A significant amount of police capital is now invested in military-style equipment for sieges and coercive crowd control - control which treats Australian citizens as though they are invading aliens. The results include catastrophes such as the Lindt cafe siege (in which senior police incompetence led to the death of citizens), police raids in which trigger-happy cops shoot each other, and, of course, homicidal police chases which indifferently kill errant drivers, stray civilians and, frequently, cops themselves.
As in America, the instant focus of widespread demonstration activity has been in its closest parallel - Aboriginal deaths in custody, not least those which have been the result of excessive force, chokeholds or failure to follow procedures involving monitoring prisoners in charge room cells. Of the more than 400 deaths since the 1991 report of the royal commission, not one has led to charges against people in authority. Mild criticism occasionally emanating from coroners, usually holding inquests years after the event and relying on briefs prepared by the police themselves, has not, of course, led to any noticeable change of police or prison practice.
MORE JACK WATERFORD:
I do not argue that police should be defunded in the sense that the word is being used in the United States - effectively the complete rebuilding of police forces, with a different, less truculent style of leadership, and with new practices designed to lower, not raise, the temperature in the streets.
The Australian malaise has not come to that. But it will, unless Australian police forces reverse the trend towards increasing militarisation, robocop presentation and the almost complete want of accountability that now prevails. Indeed, I think cops, and the public, would be safer if they were to throw away their guns, Tasers and pepper sprays and relearn old techniques of dealing with tough customers, including, sometimes, terrorists with axes or knives. Frank Harlovich faced both frequently enough without losing any skin. I would leave the big anti-terror jobs to the SAS - better trained, better led, and far less likely to kill civilians.

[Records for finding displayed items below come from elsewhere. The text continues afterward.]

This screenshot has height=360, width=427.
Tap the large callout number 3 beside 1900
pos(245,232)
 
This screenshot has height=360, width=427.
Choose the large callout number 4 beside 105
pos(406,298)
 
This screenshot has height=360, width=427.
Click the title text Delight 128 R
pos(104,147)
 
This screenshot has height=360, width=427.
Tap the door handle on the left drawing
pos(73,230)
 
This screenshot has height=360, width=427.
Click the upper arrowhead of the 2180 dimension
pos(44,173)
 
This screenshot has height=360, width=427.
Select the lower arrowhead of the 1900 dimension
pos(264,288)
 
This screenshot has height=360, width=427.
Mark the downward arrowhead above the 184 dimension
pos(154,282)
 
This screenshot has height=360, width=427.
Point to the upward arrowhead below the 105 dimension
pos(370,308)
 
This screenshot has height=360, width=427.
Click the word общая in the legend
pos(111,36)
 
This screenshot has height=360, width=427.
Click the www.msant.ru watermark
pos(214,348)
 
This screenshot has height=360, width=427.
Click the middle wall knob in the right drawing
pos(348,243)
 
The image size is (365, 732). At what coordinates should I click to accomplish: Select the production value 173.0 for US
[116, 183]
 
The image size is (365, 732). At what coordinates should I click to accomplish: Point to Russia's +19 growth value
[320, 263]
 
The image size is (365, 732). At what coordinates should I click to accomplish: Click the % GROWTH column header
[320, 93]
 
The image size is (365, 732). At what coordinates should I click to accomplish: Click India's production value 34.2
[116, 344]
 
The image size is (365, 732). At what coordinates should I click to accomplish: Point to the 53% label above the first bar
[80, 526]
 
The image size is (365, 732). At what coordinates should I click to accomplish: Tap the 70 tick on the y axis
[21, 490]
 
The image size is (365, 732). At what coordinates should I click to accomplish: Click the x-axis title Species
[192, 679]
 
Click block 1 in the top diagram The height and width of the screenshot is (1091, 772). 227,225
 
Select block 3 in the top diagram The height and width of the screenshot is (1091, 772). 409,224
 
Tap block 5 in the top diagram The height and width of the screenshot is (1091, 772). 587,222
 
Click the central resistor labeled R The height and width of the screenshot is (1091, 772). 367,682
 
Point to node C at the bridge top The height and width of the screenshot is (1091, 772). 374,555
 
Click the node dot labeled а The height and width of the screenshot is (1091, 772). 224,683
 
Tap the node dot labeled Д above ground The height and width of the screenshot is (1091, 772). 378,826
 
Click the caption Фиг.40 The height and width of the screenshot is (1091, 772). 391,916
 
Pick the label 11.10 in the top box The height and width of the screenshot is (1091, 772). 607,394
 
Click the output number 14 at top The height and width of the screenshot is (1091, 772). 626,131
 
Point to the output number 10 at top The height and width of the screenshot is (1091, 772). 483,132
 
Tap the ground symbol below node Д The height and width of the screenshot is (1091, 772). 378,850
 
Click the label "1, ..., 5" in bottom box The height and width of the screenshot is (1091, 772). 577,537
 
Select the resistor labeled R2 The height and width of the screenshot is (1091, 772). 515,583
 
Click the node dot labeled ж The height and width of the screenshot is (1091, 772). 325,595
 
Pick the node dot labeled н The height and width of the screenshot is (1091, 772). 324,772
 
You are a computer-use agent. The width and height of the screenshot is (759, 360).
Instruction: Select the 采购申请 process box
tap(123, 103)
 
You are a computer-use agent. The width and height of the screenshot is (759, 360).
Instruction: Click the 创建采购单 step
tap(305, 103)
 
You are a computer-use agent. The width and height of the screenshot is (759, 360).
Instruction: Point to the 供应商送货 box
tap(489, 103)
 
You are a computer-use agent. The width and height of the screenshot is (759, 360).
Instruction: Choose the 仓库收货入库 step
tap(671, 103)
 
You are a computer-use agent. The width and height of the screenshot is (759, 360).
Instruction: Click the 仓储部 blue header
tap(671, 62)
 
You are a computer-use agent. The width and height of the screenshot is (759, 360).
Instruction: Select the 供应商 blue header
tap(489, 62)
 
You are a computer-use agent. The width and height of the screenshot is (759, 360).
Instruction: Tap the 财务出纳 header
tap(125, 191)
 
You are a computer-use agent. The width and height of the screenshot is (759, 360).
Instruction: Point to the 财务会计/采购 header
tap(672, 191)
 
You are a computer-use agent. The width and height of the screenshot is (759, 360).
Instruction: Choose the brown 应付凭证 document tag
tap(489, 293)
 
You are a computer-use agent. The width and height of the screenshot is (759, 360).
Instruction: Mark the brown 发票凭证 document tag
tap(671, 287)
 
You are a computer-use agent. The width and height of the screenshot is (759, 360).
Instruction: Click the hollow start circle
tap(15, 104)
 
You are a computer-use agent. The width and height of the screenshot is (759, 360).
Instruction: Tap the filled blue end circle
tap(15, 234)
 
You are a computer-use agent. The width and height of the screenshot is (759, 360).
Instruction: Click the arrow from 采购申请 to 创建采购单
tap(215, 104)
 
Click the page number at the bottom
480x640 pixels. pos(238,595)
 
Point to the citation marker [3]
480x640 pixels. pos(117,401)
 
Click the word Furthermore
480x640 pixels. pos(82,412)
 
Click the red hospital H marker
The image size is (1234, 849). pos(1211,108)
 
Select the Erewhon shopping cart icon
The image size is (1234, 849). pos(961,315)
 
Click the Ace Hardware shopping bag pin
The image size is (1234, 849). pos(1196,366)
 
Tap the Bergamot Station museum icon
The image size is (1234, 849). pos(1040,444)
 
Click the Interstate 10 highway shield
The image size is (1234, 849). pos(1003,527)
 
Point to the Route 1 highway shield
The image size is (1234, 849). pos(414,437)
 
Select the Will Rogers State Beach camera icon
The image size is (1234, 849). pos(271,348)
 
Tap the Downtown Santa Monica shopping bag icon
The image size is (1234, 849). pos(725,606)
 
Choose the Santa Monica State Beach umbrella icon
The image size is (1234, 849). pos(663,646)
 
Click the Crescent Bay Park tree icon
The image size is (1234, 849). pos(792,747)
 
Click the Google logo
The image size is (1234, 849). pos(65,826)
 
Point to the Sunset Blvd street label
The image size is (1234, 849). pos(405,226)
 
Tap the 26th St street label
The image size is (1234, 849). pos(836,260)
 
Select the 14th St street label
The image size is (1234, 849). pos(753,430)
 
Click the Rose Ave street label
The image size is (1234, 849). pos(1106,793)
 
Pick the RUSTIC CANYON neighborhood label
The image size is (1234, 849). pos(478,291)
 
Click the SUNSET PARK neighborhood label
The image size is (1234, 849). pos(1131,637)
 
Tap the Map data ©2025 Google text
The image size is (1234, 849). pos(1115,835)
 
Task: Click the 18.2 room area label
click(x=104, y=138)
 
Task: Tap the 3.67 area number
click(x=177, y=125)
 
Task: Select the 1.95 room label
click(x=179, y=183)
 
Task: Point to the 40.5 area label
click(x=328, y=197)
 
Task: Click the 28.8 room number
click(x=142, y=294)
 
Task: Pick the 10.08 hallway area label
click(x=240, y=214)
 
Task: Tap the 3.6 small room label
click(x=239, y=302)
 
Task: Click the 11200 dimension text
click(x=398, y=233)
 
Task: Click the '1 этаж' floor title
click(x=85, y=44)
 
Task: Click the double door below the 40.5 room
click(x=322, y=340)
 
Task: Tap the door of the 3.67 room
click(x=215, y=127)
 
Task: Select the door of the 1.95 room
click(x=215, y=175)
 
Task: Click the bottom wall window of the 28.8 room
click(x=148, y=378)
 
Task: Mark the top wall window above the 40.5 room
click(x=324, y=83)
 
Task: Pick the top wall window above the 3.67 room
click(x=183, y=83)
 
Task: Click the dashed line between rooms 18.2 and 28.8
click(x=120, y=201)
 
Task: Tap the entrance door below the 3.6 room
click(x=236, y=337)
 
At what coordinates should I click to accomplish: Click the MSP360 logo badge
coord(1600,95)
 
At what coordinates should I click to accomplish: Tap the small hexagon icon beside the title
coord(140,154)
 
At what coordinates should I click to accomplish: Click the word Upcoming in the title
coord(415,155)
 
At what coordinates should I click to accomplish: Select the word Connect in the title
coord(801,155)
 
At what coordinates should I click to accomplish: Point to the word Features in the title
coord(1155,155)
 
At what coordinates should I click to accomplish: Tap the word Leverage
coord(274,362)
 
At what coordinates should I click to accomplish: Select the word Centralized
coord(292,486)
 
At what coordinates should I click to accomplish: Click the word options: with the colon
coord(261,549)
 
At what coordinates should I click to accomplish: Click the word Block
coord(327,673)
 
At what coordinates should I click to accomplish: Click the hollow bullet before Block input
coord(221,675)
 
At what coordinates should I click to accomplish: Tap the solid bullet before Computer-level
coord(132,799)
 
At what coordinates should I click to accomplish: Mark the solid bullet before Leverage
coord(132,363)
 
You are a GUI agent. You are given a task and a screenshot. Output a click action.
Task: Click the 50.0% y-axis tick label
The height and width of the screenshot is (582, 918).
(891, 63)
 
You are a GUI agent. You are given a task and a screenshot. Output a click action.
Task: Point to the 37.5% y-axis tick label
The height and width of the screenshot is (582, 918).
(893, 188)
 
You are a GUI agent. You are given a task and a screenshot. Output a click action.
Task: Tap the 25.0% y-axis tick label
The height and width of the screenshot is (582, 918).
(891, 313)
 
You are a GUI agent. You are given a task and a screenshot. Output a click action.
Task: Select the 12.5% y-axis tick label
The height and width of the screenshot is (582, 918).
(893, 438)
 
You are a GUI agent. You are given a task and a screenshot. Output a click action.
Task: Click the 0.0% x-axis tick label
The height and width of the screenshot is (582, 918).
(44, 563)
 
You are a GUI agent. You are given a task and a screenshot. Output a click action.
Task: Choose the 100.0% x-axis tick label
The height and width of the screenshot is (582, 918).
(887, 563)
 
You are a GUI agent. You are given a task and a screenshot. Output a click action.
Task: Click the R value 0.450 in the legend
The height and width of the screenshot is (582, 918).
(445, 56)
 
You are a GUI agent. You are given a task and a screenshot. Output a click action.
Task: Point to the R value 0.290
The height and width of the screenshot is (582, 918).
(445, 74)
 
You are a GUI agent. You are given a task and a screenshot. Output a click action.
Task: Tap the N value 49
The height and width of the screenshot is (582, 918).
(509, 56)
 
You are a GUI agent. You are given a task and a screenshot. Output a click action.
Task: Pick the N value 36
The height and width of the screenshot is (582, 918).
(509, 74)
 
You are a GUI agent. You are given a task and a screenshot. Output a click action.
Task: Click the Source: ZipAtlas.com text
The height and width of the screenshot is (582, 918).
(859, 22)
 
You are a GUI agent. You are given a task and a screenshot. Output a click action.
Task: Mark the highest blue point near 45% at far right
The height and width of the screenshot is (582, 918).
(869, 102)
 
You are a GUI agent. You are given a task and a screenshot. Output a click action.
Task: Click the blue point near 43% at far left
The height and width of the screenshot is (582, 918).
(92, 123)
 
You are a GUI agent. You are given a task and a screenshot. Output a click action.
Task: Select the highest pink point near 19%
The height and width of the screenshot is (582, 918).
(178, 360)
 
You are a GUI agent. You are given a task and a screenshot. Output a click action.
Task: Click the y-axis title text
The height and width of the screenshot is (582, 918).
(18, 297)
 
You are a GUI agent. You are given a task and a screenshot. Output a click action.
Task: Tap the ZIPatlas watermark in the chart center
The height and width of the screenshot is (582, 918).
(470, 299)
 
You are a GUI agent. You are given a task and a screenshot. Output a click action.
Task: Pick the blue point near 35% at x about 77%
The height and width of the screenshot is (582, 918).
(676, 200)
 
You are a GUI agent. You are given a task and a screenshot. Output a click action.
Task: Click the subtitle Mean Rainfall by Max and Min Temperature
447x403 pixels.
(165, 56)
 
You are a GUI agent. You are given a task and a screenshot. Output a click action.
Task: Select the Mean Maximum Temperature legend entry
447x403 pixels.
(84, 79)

Who can say that the courts operate as a vehicle of accountability when we are now conducting trials in secret, without even a protest from judges? Or when police commissioners can pick and choose, according to personal preference and their perception of the needs and interests of the political party awarding performance bonuses, which laws they will enforce, and which not? Or which laws - such as some of those against paedophilia - will be enforced as public relations constructs, while others in the same category - involving neglect of legal duty to report known paedophiles - are ignored, because the apparent malefactors have powerful friends in politics and the police?
It may not be time to defund. But it is time to reimagine the role of police, and to humanise them again. Police are continually selling the spectre of all-powerful, all-evil international crime as a cloak to avoid public scrutiny and to demand ever greater powers. What the public deserves first is a competent, demonstrably honest and well-led police force that can deal with everyday lawbreaking in the community. One that does not exile blatant assaults to internal "professional standards" bodies, never to be heard of again, which investigates and clears itself and resists any external or independent scrutiny as vigorously as plainly dishonest politicians. A general royal commission could clear the air, and it would do no harm if it was asked to have a particular focus on how police exercise their powers on Aboriginal people - the group their own activities have made the most incarcerated people on Earth.